I am fairly sure your word is
CAVIL.
Don't say one synonym's a type of fish:
It's the same word, not the same meaning.
To cavil is to CARP, same word as CARP, a kind of fish.
Don't say one synonym's a type of bird:
That's a different form of the word.
To cavil is to GROUSE. So far as I know, grouse=complain and grouse=bird are no more related to one another than carp=complain and carp=fish, and while the former is a verb and the latter a noun the same is equally true for CARP, so I fear I'm missing something here.
Don't say one synonym's a type of drink:
In fact the sound is the only real link.
To cavil is to WHINE, which sounds like WINE, a type of drink.
"Replace an approximation by a constant to find badness"?
Not a good clue at all! This riddle is madness!
Take CAVIL and replace CA (circa = approximately) with E (e, mathematical constant) to get EVIL = badness. Though this seems like a perfectly reasonable clue to me.
You should travel to find a rhyme:
Even here you've failed one time.
CAVIL and TRAVEL are almost rhymes, though to my ear imperfect ones because that last vowel isn't quite right. (Perhaps this is why "you've failed one time".)
And of course (I didn't originally say this explicitly because I thought it was obvious enough not to be needed)

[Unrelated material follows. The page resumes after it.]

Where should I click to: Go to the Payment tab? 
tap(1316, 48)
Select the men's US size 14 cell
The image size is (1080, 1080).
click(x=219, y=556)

each stanza is itself something of a CAVIL, about the riddle itself. (And even-more-of-course the title describes this.)
I wondered whether
there might be one further level of subtlety that explains why these are all slightly wrong in ways not already covered above
but if I have correctly understood Rand's comments, that isn't the case. As Rand also suggests in comments
you may consider this a meta-cavil from me :-).